Reform MP Challenges FA's Coaching Diversity Targets as 'Woke Nonsense'
Former Conservative MP Suella Braverman has formally requested FA chief executive Mark Bullingham abandon the organization's ethnic diversity benchmarks for coaching positions
Reform MP Suella Braverman has launched a direct challenge to the Football Association's diversity framework, characterizing the governing body's 25 per cent ethnic minority coaching target as fundamentally discriminatory.
The recently defected Conservative-turned-Reform parliamentarian has submitted a formal letter to FA chief executive Mark Bullingham, urging the organization to eliminate what she describes as quota-based hiring practices.
The FA's Equality, Diversity and Inclusion Strategy for 2024-2028 establishes a baseline objective requiring 25 per cent of England men's coaching personnel across all age groups to represent black, Asian, mixed, or other ethnic minority backgrounds. The framework includes an aspirational ceiling of 30 per cent.
In a statement released through Reform, Braverman condemned the initiative as "utter woke nonsense," arguing the policy represents "fundamentally flawed, inherently racist" practices detrimental to English football's competitive integrity.
Braverman has requested direct consultation with Bullingham and proposed an alternative framework centered on merit-based selection, which she terms The Best Person for the Job.

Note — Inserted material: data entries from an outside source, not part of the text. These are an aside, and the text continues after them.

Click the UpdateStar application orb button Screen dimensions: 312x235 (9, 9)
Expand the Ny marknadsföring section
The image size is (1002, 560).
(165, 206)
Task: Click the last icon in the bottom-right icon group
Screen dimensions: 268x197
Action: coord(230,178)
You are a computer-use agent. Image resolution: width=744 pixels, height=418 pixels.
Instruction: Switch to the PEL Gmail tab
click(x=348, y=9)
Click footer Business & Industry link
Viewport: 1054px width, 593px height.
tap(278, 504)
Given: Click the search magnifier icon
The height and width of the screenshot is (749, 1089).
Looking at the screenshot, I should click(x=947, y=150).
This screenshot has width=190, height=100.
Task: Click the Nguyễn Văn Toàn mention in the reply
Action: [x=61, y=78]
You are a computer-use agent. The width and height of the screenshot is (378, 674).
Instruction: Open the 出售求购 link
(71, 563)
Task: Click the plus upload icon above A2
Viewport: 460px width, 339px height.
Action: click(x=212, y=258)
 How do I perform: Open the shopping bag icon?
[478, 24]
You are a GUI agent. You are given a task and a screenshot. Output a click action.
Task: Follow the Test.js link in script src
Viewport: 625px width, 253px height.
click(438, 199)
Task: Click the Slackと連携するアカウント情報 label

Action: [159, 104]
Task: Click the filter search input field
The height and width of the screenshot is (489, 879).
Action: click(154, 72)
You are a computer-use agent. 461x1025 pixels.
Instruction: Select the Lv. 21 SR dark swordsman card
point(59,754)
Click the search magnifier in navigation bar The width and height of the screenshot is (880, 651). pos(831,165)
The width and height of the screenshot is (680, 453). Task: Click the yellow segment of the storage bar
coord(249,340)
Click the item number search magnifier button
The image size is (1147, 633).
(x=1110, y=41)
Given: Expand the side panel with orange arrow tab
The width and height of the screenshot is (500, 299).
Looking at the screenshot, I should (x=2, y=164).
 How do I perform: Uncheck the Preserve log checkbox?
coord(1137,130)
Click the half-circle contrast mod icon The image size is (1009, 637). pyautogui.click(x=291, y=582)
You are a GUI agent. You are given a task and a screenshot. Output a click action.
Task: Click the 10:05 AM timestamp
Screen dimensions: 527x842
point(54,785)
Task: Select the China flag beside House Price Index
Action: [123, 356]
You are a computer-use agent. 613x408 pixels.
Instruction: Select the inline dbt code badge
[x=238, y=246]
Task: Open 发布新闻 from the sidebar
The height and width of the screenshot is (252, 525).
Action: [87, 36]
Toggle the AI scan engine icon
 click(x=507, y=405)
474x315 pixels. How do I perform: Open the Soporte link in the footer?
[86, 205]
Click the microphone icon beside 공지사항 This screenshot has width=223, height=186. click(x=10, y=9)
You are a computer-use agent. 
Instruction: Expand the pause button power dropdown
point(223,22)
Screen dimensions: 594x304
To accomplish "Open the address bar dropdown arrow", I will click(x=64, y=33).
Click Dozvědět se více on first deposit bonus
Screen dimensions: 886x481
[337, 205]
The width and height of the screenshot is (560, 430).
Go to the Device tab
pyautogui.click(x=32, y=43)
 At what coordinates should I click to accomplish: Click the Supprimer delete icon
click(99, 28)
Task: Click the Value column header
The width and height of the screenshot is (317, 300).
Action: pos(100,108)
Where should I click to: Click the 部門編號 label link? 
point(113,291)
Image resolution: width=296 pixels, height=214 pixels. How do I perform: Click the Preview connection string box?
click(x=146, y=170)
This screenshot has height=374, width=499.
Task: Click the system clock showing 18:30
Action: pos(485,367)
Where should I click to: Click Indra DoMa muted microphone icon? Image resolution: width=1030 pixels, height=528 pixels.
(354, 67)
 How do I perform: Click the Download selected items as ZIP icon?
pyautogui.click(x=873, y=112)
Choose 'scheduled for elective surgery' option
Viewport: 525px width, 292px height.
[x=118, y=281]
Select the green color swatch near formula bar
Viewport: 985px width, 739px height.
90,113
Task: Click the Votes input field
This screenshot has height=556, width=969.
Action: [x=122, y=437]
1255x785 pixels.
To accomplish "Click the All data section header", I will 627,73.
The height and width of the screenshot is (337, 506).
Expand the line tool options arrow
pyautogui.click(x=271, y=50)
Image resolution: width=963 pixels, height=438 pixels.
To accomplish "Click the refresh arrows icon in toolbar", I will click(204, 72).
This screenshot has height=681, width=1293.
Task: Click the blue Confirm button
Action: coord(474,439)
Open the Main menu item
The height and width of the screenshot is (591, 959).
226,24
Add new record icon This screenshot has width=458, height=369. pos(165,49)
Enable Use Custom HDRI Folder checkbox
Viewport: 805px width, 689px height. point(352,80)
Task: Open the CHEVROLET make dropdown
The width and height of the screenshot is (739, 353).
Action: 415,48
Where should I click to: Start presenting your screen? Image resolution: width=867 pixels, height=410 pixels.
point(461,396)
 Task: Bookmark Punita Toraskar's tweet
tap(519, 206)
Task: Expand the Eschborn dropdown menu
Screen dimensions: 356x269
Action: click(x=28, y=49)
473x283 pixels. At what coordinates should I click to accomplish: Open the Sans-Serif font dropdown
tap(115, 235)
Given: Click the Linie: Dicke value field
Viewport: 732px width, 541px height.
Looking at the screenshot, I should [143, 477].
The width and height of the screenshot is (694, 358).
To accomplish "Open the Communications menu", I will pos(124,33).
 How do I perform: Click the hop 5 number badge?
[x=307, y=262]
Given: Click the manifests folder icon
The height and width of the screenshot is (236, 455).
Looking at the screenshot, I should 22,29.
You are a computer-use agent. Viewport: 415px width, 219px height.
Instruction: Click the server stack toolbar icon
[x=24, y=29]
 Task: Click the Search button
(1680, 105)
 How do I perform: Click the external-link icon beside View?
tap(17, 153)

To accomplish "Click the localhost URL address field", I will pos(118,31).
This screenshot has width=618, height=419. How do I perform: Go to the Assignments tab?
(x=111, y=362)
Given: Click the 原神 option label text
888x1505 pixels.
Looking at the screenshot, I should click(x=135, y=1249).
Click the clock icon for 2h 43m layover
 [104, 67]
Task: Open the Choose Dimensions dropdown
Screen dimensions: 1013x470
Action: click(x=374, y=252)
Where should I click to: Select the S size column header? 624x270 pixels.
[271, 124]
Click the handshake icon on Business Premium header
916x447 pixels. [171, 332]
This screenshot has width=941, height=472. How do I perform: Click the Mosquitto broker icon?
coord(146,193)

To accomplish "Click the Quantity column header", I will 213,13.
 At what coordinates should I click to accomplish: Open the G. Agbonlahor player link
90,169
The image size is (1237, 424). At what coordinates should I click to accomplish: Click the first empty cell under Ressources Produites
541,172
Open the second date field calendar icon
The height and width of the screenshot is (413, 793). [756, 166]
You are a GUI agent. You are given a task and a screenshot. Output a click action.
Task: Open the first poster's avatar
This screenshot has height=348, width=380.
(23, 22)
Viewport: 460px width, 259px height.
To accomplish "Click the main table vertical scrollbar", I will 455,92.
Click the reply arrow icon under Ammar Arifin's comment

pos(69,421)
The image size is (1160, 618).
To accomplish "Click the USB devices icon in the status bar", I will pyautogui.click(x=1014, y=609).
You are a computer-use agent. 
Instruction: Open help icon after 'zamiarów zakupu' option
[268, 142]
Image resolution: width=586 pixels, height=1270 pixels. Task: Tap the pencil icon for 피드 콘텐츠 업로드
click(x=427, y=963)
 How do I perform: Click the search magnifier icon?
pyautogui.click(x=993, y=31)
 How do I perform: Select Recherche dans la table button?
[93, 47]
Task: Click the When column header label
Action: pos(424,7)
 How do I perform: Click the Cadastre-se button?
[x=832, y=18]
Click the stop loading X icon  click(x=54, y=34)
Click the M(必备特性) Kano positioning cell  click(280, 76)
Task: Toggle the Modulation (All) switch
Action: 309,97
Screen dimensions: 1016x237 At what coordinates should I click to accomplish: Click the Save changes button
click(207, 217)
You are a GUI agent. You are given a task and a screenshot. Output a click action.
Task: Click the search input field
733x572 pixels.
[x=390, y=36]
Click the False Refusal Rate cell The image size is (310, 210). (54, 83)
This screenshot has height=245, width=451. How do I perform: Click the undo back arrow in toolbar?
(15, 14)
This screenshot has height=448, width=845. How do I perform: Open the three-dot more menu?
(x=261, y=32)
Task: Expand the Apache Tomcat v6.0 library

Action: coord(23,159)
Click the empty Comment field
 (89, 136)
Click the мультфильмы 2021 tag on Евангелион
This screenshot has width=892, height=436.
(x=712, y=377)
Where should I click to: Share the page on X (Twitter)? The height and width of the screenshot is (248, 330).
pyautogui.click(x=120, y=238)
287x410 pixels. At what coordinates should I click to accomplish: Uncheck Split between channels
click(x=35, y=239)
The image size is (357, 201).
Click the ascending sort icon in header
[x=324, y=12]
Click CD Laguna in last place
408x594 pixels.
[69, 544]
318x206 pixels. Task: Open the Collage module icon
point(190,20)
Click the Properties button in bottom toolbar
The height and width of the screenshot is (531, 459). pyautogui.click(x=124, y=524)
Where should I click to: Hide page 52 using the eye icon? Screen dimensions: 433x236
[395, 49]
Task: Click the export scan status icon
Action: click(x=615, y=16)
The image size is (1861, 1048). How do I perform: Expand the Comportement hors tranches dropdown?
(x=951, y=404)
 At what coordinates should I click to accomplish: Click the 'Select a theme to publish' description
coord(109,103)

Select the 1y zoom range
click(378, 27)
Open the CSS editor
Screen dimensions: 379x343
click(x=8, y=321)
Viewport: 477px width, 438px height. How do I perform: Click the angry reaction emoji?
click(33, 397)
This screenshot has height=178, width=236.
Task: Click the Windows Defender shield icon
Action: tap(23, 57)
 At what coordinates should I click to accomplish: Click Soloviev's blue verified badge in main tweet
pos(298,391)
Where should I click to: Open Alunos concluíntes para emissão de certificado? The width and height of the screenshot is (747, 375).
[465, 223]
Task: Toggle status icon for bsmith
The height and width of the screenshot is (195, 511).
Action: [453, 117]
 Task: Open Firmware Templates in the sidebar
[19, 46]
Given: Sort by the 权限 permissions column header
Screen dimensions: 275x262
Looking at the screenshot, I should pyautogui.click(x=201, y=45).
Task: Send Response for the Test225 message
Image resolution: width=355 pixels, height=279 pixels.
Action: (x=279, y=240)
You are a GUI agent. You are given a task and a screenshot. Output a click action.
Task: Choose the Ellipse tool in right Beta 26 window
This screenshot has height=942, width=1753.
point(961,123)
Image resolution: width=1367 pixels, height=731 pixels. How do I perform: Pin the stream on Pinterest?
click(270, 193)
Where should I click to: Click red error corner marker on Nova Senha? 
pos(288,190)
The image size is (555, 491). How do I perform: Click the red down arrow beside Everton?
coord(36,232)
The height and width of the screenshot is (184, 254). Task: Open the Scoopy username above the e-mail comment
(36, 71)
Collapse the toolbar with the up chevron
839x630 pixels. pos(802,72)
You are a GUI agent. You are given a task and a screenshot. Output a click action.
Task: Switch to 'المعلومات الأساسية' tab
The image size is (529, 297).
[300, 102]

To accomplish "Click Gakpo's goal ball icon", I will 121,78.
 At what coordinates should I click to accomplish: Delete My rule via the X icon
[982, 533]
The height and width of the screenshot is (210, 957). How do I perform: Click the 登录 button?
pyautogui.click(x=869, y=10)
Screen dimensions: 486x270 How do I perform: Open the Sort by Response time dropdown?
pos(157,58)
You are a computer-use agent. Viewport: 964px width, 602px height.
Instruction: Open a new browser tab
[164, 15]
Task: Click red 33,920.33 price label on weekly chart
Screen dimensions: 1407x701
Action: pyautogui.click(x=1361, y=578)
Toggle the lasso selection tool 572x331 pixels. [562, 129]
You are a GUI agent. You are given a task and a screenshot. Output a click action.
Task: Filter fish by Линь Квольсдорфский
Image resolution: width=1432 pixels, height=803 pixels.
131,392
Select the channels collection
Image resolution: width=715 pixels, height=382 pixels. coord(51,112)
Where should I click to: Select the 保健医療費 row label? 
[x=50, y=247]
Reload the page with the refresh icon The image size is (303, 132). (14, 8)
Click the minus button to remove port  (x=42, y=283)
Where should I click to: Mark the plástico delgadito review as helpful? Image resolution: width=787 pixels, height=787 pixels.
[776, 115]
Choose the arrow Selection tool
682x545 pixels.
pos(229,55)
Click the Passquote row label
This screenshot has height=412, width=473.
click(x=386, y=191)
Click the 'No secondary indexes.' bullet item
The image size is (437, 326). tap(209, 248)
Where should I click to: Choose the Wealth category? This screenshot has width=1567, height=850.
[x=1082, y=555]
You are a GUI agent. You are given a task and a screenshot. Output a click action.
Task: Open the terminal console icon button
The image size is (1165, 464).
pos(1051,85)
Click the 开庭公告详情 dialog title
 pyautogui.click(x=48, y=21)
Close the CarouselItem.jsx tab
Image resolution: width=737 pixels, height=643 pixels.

Her correspondence to the FA leadership emphasized what she views as contradictory organizational priorities. Braverman acknowledged the governing body's historical anti-racism initiatives while simultaneously challenging its current diversity methodology.
The MP contended that discrimination remains unacceptable within football's ecosystem, yet argued the FA's diversity framework perpetuates division through identity-focused hiring rather than competency-based evaluation.
Braverman's letter asserted the strategy "replaces merit with quotas and implements identity politics where teamwork, ability and hard graft should prevail," positioning the debate as a fundamental question about selection criteria in professional sports administration.
The Football Association has not yet issued a response to the parliamentary inquiry.
When the diversity strategy launched, Bullingham framed the initiative as leveraging football's cultural influence to address systemic representation gaps. He stated the FA would "work with our partners across football to boost representation, drive inclusion and tackle discrimination at all levels of our game," emphasizing the sport's capacity to unite communities and celebrate demographic diversity.
The controversy unfolds against persistent questions about structural barriers within football's coaching hierarchy. Tony Burnett, former chief executive of anti-discrimination organization Kick It Out, characterized the sport in 2023 as maintaining entrenched networking patterns that limit access for underrepresented groups.
Burnett's assessment highlighted what he termed "a myth of meritocracy" when examining representation data across football's administrative and coaching structures, suggesting informal recruitment channels perpetuate demographic imbalances.
Data compiled by the Black Footballers Partnership in March 2023 documented marginal progress in management-level diversity. The research identified 57 black employees in management positions among 1,304 total individuals in 2023, representing 4.4 per cent of the workforce—a modest increase from 3.7 per cent the previous year when 49 of 1,338 positions were held by black professionals.
Kick It Out continues advocating for the Independent Football Regulator to mandate equality, diversity and inclusion principles within club governance frameworks, seeking to embed these standards within the licensing requirements that will govern professional football operations.